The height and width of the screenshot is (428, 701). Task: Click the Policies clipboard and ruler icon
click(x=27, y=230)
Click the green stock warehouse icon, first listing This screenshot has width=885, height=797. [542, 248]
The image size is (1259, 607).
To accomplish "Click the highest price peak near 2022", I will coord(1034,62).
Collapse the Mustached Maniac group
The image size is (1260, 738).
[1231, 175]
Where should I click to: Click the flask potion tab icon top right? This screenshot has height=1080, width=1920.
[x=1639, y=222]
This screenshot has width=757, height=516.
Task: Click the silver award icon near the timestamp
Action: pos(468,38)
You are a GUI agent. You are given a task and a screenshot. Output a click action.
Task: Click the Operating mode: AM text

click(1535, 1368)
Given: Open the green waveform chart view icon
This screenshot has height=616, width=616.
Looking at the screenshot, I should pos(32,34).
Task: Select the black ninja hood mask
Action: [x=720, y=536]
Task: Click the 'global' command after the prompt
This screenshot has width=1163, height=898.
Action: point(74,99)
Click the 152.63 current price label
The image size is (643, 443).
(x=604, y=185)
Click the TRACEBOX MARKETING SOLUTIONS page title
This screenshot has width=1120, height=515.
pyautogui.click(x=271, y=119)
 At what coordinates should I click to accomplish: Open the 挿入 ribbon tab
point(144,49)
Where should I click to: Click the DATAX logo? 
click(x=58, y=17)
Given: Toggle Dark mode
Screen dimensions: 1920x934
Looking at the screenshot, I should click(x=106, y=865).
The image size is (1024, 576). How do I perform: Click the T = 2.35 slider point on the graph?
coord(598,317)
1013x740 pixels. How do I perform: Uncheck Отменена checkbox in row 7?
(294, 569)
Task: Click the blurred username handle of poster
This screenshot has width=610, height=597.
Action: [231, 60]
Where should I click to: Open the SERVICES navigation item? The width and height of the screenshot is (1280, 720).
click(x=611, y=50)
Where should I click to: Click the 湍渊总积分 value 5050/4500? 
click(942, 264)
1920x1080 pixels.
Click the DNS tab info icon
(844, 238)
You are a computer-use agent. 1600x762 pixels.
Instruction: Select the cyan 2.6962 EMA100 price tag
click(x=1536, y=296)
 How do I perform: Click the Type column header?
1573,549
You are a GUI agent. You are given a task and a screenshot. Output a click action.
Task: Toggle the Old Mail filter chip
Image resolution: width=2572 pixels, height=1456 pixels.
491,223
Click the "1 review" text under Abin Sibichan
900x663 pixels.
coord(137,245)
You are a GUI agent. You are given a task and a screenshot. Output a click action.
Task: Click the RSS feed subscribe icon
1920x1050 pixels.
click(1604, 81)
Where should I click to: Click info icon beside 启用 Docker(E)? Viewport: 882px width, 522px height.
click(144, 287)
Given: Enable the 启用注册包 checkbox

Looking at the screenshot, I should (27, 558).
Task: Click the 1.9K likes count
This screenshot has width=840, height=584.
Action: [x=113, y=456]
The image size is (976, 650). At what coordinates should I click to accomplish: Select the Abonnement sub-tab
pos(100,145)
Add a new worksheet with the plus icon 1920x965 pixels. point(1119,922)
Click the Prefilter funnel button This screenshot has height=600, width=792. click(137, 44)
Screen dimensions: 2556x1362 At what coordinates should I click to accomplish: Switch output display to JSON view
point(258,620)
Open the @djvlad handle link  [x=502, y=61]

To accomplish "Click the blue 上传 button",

## DESCRIPTION OF THE TASK
Starting at the beginning of the material above and ending at the line containing "Click the green", inclusive, reproduce only those lines, requests included. Shift every coordinate in the answers by +14.

## THE RESULT
The height and width of the screenshot is (428, 701). Task: Click the Policies clipboard and ruler icon
click(x=41, y=244)
Click the green stock warehouse icon, first listing This screenshot has width=885, height=797. [556, 262]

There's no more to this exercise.